I wrote before about the false dichotomy, writing about it in "Gardasil and Logical Errors" and "A Nonsensical Debate". However, in both of those cases I was talking, for the most part about strictly logical errors. Today, while responding to some comments it struck me that many liberal arguments are based entirely upon the false dichotomy, or excluded middle.

The best example may be the comment made by Caday5, arguing that we need to decide what to do with the "have nots", will we help them or just say they have to sink or swim on their own. As the "help" here is implicitly help orchestrated coercively through the state, the choice presented is either a welfare state or nothing. It is the same argument that the left often makes when conservatives oppose welfare measures, arguing that if we oppose welfare we want to see people starving in the street.

The problem here is that this ignores the whole point of conservatism and does so by ignoring a whole host of solutions outside their false dichotomy. Government aid and nothing do not exhaust all possibilities of aiding the "have nots". For instance, how about private charity? As I often respond, no one is stopping the leftists from helping the poor, we only oppose coercively forcing everyone to fund government welfare. There is nothing int he conservative agenda that would prevent private charity.

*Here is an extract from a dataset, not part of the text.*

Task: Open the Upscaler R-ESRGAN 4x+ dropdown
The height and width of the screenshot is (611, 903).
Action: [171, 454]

In fact, that whole portion of the conservative agenda is conveniently omitted by the left. When we oppose welfare we do so because we think the state is the wrong tool for giving aid, that private charity is both more just and more effective, yet the left portrays it as us wanting the poor to starve. When we argue that social pressures are the right way to stop private racism, not government discrimination in favor of minorities, they pretend that we are arguing in favor of racism. When we argue that education is more efficient when privately funded and managed, they pretend we want only the children of the rich to read. In short, they posit the absurd false dichotomy of "the state or nothing", as if the state is the only means of accomplishing anything.

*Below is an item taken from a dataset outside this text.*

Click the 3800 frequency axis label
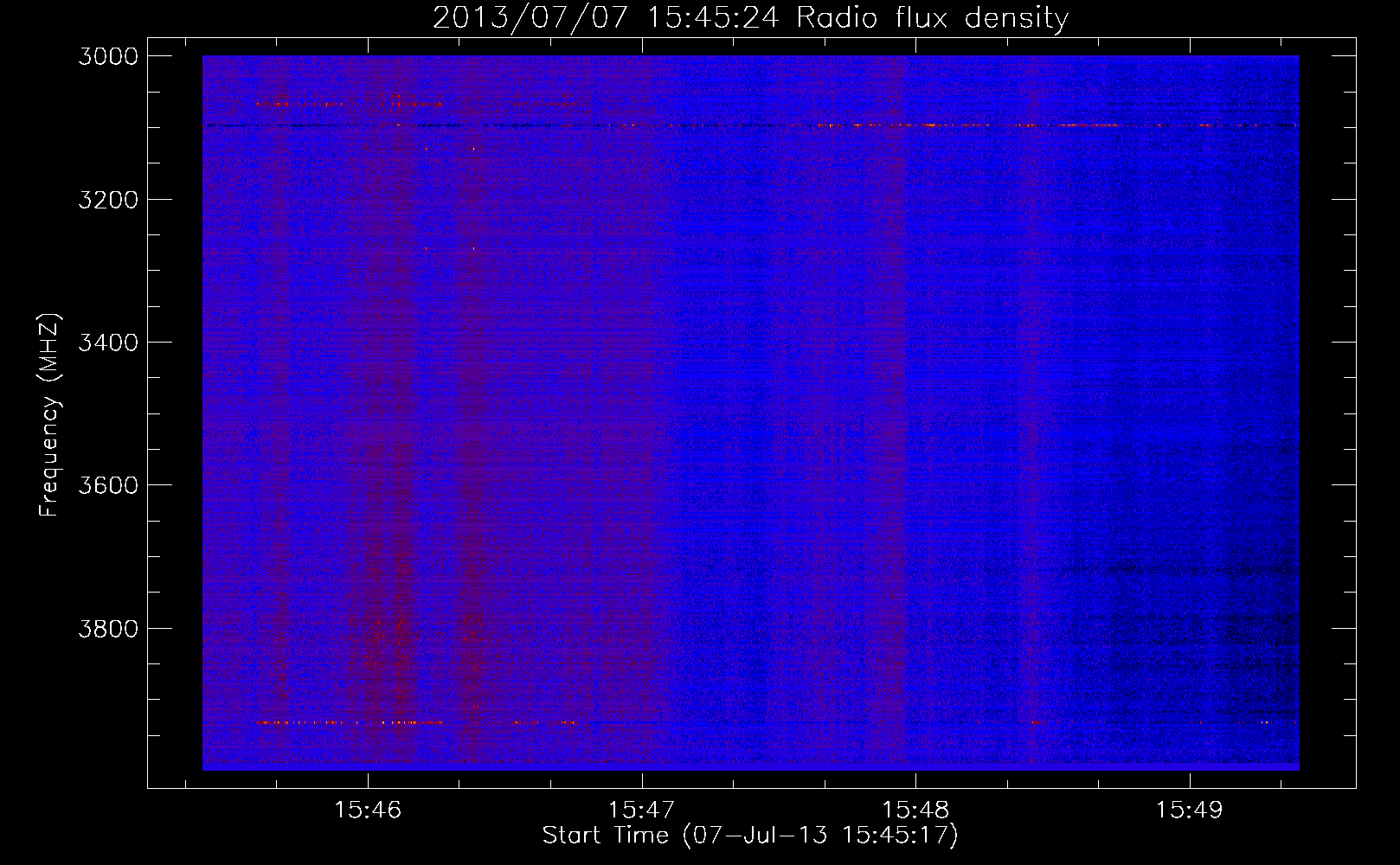 108,628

But the fact remains, whatever the state does it does with money taken from the private sector, labor bought or forced from the private sector, and other resources it took from private individuals. Considering the inefficiencies and overhead involved in any state measure, whatever the state does could easily be done privately more efficiently. So if the state can do it, so can the private sector. To argue that it is the state or nothing, they must then believe that everyone else, except their enlightened minority, are heartless devils who must be forced to give at the point of a government gun. Otherwise, how can they believe the state can do something private individuals cannot?